From: "Christian König" <christian.koenig@amd.com>
To: "T.J. Mercier" <tjmercier@google.com>
Cc: Shakeel Butt <shakeel.butt@linux.dev>,
Dave Airlie <airlied@gmail.com>,
dri-devel@lists.freedesktop.org, tj@kernel.org,
Johannes Weiner <hannes@cmpxchg.org>,
Michal Hocko <mhocko@kernel.org>,
Roman Gushchin <roman.gushchin@linux.dev>,
Muchun Song <muchun.song@linux.dev>,
cgroups@vger.kernel.org, Dave Chinner <david@fromorbit.com>,
Waiman Long <longman@redhat.com>,
simona@ffwll.ch, Suren Baghdasaryan <surenb@google.com>
Subject: Re: [PATCH 07/16] memcg: add support for GPU page counters. (v4)
Date: Tue, 3 Mar 2026 10:29:24 +0100 [thread overview]

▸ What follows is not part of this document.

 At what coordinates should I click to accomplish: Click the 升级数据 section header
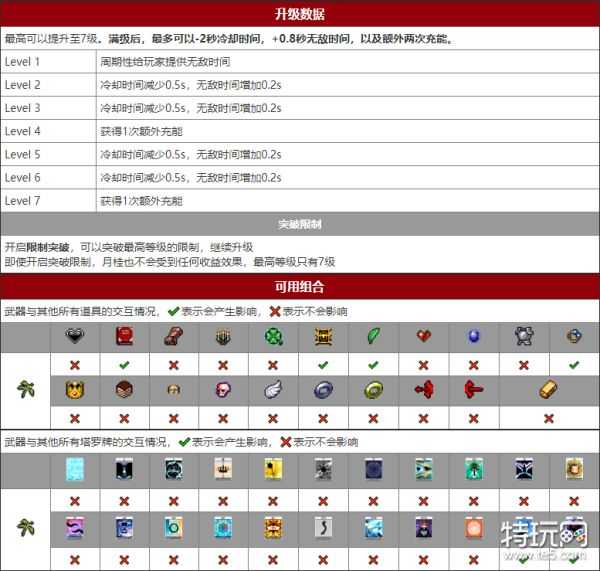[x=299, y=14]
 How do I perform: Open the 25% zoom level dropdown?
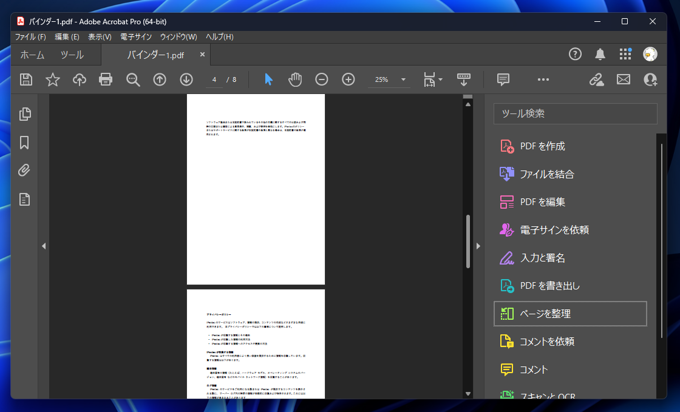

Message-ID: <614c3c39-1e11-4da4-b5ac-b8a6432dac7e@amd.com> (raw)
In-Reply-To: <CABdmKX0=xPiwXgOHskGkE9Umj5=NrC=7OtngJjrm=mtOZmyzvA@mail.gmail.com>
On 3/2/26 20:35, T.J. Mercier wrote:
> On Mon, Mar 2, 2026 at 7:51 AM Christian König <christian.koenig@amd.com> wrote:
>>
>> On 3/2/26 16:40, Shakeel Butt wrote:
>>> +TJ
>>>
>>> On Mon, Mar 02, 2026 at 03:37:37PM +0100, Christian König wrote:
>>>> On 3/2/26 15:15, Shakeel Butt wrote:
>>>>> On Wed, Feb 25, 2026 at 10:09:55AM +0100, Christian König wrote:
>>>>>> On 2/24/26 20:28, Dave Airlie wrote:
>>>>> [...]
>>>>>>
>>>>>>> This has been a pain in the ass for desktop for years, and I'd like to
>>>>>>> fix it, the HPC use case if purely a driver for me doing the work.
>>>>>>
>>>>>> Wait a second. How does accounting to cgroups help with that in any way?
>>>>>>
>>>>>> The last time I looked into this problem the OOM killer worked based on the per task_struct stats which couldn't be influenced this way.
>>>>>>
>>>>>
>>>>> It depends on the context of the oom-killer. If the oom-killer is triggered due
>>>>> to memcg limits then only the processes in the scope of the memcg will be
>>>>> targetted by the oom-killer. With the specific setting, the oom-killer can kill
>>>>> all the processes in the target memcg.
>>>>>
>>>>> However nowadays the userspace oom-killer is preferred over the kernel
>>>>> oom-killer due to flexibility and configurability. Userspace oom-killers like
>>>>> systmd-oomd, Android's LMKD or fb-oomd are being used in containerized
>>>>> environments. Such oom-killers looks at memcg stats and hiding something
>>>>> something from memcg i.e. not charging to memcg will hide such usage from these
>>>>> oom-killers.
>>>>
>>>> Well exactly that's the problem. Android's oom killer is *not* using memcg exactly because of this inflexibility.
>>>
>>> Are you sure Android's oom killer is not using memcg? From what I see in the
>>> documentation [1], it requires memcg.
>
> LMKD used to use memcg v1 for memory.pressure_level, but that has been
> replaced by PSI which is now the default configuration. I deprecated
> all configurations with memcg v1 dependencies in January. We plan to
> remove the memcg v1 support from LMKD when the 5.10 and 5.15 kernels
> reach EOL.
>
>> My bad, I should have been wording that better.
>>
>> The Android OOM killer is not using memcg for tracking GPU memory allocations, because memcg doesn't have proper support for tracking shared buffers.
>>
>> In other words GPU memory allocations are shared by design and it is the norm that the process which is using it is not the process which has allocated it.
>>
>> What we would need (as a start) to handle all of this with memcg would be to accounted the resources to the process which referenced it and not the one which allocated it.
>>
>> I can give a full list of requirements which would be needed by cgroups to cover all the different use cases, but it basically means tons of extra complexity.
>
> Yeah this is right. We usually prioritize fast kills rather than
> picking the biggest offender though. Application state (foreground /
> background) is the primary selector, however LMKD does have a mode
> (kill_heaviest_task) where it will pick the largest task within a
> group of apps sharing the same application state. For this it uses RSS
> from /proc/<pid>/statm, and (prepare to avert your eyes) a new and out
> of tree interface in procfs for accounting dmabufs used by a process.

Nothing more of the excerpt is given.